■ **ASSIGNMENT 1**:
Answer these questions about the guinea fowl recipe:
(a) How much rock salt goes into the brine?
(b) For about how long is the buckwheat simmered?
(c) How much duck fat is listed for the roast potatoes?

■ **DOCUMENT TEXT**:
Brined guinea fowl with chestnut, toasted buckwheat and raisin stuffing

Serves 4-6 Starters and mains

Chicken and chestnut 4661



  • 2 x 1.2kg guinea fowl
  • 30g butter

For brining

  • 400g rock salt
  • 125g golden caster sugar
  • 1tbsp peppercorns
  • juice 1 lemon plus the squeezed-out shell

For the stuffing

  • 125g toasted buckwheat, rinsed, soaked for 15 minutes and drained
  • 350ml chicken stock
  • 1tsp sea salt flakes
  • 25g butter
  • 175g onions, roughly chopped
  • 2tbsp extra virgin olive oil
  • 50g sultanas, soaked for 15 minutes in hot water
  • 100g whole cooked chestnuts, roughly chopped
  • 35g sliced pistachios or pistachio kernels, roughly chopped
  • 1 1/2tsp fennel seed, roughly crushed
  • 1tsp freshly ground black pepper
  • zest and juice 1 lemon
  • 35g parsley leaves, chopped

For the roast potatoes

  • 1.25kg maris piper, king Edwards or desirée potatoes, peeled and cut into 3
  • 1/2tbsp sea salt
  • 4tbsp duck fat
  • 3 rosemary sprigs
  • 150g whole cooked chestnuts


The day before, make the stuffing. Combine the buckwheat, stock and salt in a medium pan and bring to the boil over a medium-high heat. Cover and reduce the heat to low, then simmer for around 10 minutes until just tender. Transfer to a bowl, add the butter and fluff up with a fork, then leave to cool.

(Dataset entries)
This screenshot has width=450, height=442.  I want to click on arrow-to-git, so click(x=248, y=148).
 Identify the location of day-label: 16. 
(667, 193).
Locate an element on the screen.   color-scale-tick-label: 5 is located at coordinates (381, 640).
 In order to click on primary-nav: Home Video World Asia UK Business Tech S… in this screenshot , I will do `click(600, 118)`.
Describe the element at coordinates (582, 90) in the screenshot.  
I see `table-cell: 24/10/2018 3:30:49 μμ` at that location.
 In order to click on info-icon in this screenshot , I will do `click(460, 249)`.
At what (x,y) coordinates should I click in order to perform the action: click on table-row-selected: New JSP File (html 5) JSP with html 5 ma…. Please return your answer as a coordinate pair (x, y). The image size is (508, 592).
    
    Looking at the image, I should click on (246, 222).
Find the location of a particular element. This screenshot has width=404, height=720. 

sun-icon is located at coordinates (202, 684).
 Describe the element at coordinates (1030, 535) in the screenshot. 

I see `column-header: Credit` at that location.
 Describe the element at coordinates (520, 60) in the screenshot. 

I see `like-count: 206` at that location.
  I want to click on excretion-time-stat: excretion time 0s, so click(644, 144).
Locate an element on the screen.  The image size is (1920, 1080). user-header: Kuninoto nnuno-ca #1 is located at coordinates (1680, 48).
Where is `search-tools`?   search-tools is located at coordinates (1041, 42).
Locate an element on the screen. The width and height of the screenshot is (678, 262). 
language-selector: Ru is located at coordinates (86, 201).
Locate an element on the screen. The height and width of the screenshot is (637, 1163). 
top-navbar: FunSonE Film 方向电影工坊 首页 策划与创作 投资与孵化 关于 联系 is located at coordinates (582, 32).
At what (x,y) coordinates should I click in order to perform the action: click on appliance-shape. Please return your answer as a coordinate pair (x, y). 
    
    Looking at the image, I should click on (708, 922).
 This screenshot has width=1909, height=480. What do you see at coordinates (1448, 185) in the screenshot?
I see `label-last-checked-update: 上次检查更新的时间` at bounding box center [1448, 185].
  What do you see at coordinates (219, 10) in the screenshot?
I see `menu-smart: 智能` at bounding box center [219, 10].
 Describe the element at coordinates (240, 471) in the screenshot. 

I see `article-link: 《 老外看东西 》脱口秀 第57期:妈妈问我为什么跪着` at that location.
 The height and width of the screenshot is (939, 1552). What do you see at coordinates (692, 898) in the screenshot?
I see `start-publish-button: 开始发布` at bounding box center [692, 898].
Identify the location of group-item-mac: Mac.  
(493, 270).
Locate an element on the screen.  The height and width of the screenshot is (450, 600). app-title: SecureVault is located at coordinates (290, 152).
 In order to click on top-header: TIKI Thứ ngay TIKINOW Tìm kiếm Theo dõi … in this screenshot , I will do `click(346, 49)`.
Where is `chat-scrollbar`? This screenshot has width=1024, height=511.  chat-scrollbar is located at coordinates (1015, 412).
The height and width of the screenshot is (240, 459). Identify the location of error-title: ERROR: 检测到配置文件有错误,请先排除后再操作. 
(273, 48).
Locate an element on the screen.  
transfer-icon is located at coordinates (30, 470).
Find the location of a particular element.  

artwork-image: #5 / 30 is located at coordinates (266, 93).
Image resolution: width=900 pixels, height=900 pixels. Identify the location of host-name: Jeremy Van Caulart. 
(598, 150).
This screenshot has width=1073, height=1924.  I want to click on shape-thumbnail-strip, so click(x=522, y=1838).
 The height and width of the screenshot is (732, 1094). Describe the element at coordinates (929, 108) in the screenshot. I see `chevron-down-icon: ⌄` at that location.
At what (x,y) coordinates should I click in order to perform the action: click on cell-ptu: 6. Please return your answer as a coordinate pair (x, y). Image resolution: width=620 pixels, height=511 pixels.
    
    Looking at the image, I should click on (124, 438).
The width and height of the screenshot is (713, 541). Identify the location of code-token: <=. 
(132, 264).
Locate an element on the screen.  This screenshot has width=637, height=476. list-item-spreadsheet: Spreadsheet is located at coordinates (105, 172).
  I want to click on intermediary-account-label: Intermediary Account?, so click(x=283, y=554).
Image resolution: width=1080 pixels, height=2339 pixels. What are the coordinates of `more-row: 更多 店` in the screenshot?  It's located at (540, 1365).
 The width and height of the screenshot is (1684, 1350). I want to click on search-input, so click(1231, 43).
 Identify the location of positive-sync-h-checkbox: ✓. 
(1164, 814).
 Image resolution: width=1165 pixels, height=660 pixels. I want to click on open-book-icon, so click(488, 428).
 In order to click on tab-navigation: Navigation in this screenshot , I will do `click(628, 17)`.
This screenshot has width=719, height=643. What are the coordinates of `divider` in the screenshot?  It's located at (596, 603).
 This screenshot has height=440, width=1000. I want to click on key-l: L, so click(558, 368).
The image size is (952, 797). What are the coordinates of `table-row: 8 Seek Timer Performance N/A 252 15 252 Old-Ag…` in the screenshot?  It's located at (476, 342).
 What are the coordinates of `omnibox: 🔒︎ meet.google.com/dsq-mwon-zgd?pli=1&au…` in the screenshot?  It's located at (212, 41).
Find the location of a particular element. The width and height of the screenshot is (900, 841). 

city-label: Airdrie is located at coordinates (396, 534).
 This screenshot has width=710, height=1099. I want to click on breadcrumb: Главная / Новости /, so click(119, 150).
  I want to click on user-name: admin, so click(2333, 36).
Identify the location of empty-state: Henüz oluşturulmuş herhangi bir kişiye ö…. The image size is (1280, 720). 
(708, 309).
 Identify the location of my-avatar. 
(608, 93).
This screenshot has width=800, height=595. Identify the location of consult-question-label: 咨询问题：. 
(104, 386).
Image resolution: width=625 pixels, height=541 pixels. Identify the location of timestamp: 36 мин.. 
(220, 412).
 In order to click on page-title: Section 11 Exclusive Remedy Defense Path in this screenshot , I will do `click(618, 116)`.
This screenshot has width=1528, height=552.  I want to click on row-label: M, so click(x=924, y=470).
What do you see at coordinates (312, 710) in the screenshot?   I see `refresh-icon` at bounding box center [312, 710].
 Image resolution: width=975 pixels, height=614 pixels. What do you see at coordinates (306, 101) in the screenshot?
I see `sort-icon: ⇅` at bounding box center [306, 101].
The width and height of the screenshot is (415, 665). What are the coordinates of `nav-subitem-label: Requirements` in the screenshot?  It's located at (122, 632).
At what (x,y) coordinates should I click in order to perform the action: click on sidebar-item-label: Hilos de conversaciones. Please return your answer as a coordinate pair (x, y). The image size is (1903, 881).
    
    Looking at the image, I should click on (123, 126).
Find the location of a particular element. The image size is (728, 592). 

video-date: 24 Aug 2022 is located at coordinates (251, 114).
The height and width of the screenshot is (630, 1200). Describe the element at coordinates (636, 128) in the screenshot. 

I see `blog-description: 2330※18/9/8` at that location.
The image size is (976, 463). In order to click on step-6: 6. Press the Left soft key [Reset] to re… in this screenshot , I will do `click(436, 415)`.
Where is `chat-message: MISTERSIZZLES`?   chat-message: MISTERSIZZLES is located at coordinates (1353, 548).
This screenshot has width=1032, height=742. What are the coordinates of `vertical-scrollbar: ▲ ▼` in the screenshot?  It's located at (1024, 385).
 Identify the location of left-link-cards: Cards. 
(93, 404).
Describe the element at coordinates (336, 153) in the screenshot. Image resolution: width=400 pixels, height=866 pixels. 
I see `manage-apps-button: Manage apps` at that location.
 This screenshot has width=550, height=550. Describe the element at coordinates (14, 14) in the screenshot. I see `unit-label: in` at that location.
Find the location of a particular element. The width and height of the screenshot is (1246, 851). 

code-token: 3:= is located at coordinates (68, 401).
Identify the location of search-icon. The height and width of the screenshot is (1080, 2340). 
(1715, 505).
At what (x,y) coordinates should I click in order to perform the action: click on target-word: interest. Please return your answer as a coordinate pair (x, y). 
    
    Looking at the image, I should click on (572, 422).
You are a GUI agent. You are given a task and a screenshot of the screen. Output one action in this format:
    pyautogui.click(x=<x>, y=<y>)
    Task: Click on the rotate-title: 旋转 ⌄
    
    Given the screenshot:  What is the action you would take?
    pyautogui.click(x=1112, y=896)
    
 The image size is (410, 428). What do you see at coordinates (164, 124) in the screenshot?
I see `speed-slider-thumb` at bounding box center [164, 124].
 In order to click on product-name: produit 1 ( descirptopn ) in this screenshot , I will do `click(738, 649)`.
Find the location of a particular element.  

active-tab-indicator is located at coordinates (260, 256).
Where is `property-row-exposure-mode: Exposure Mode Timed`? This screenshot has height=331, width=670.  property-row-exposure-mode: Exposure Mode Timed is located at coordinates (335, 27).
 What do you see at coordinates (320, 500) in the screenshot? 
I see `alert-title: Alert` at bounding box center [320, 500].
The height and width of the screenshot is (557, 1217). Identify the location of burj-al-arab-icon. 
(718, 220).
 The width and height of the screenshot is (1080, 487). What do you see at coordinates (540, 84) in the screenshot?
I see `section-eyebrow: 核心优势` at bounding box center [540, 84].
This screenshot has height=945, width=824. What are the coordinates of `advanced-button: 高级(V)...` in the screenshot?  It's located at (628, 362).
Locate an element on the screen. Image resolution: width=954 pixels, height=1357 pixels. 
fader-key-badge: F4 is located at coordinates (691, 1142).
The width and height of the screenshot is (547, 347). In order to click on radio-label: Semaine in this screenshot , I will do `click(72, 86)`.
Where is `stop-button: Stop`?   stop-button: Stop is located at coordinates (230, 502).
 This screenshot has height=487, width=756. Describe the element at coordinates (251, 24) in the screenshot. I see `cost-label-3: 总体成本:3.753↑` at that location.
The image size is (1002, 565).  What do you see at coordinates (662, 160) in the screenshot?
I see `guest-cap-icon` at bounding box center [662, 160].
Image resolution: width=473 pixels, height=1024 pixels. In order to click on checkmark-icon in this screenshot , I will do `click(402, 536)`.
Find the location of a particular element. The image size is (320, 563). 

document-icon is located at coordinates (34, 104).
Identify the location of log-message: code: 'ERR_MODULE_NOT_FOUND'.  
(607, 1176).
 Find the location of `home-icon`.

■ **ASSIGNMENT 2**:
In the records, copy every line from the one with "Identify the location of empty-state: Henüz" up to and including the one with "This screenshot has width=1528, height=552.".

■ **RESULT 1**:
(a) 400g
(b) Around 10 minutes
(c) 4tbsp

■ **RESULT 2**:
Identify the location of empty-state: Henüz oluşturulmuş herhangi bir kişiye ö…. The image size is (1280, 720). 
(708, 309).
 Identify the location of my-avatar. 
(608, 93).
This screenshot has width=800, height=595. Identify the location of consult-question-label: 咨询问题：. 
(104, 386).
Image resolution: width=625 pixels, height=541 pixels. Identify the location of timestamp: 36 мин.. 
(220, 412).
 In order to click on page-title: Section 11 Exclusive Remedy Defense Path in this screenshot , I will do `click(618, 116)`.
This screenshot has width=1528, height=552.  I want to click on row-label: M, so click(x=924, y=470).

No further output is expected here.